A Tom Steyer Debate Spot Is in Limbo. His Money Is Poised to Upend 2020 Anyway.

He has spent millions pressing for the impeachment of President Trump in television ads that promoted himself and his group Need to Impeach, while building up an eight-million-strong email list he can now pay to access (his campaign must technically rent the list, but that is little more than an accounting concern). And he constructed an environmental advocacy group, NextGen America, with chapters across the nation.

“He’s built an infrastructure that can be turned into working for a presidential campaign,” said Kevin Mack, chief strategist for Need to Impeach.

More than most first-time candidates, Mr.

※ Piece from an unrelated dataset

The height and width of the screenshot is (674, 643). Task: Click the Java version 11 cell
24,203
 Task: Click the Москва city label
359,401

Steyer has some experience in retail-level politicking, having fielded questions at town hall events around the country held by Need to Impeach. Still, he can be stilted.

At the state fair, Mr. Steyer was pushed by an Iowa farmer about how a $15-an-hour minimum wage would work in rural areas. “I respect you’ve built a 37-million — billion — whatever it is,” the farmer, Kyle Gilchrist, said. “I’m a poor man from Van Buren County.” Mr. Gilchrist said he still baled hay himself. The billionaire lifted the farmer’s T-shirt sleeve to inspect his biceps, nodding in approval.

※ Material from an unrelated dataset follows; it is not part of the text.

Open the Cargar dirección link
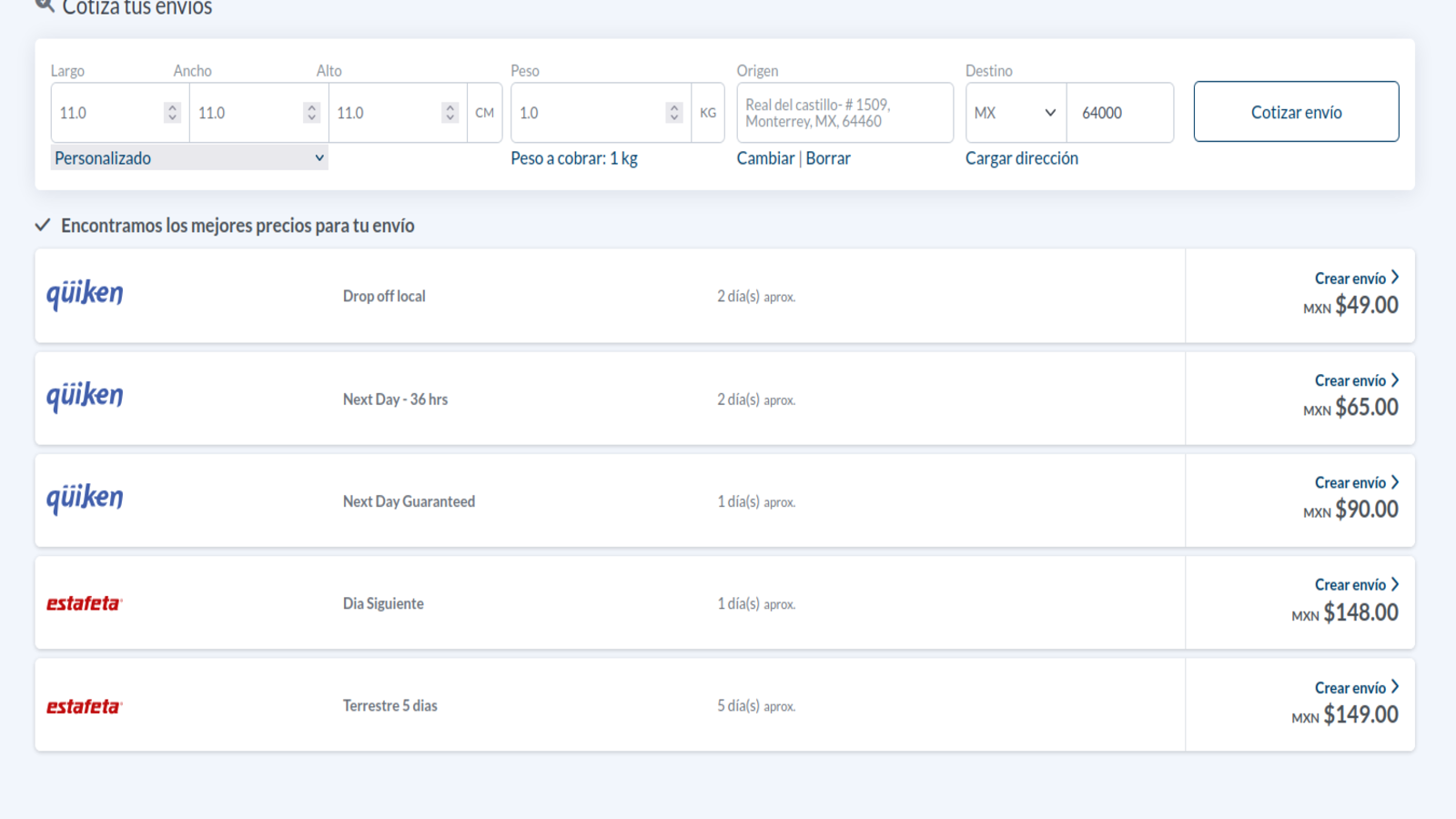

Mr. Steyer is not a self-funded politician in the centrist mold of former Mayor Michael R. Bloomberg. In some ways, Mr. Steyer is a liberal occupying the same structural reform space as the progressive leaders in the polls, Ms. Warren and Mr. Sanders. He has embraced decriminalizing the border, expanding the Supreme Court and, as a private citizen, proposed a “wealth tax” on assets of the super rich last fall, before Ms. Warren did.

“Virtually everybody else in this race, including those two senators, comes from D.C., is part of the establishment,” Mr. Steyer said. “So if you think the problem is broken government, which is what I think, if you think that the corporations have bought the government, who do you think is going to reform it? Do you think it’s going to be someone from the grass roots, from the outside, who’s done it for 10 years? Or do you think it’s going to be someone from D.C.? It’s a fair question.”

If the idea of a wealthy mogul running as an unbought outsider against a rigged system and the political establishment sounds familiar, that is no accident.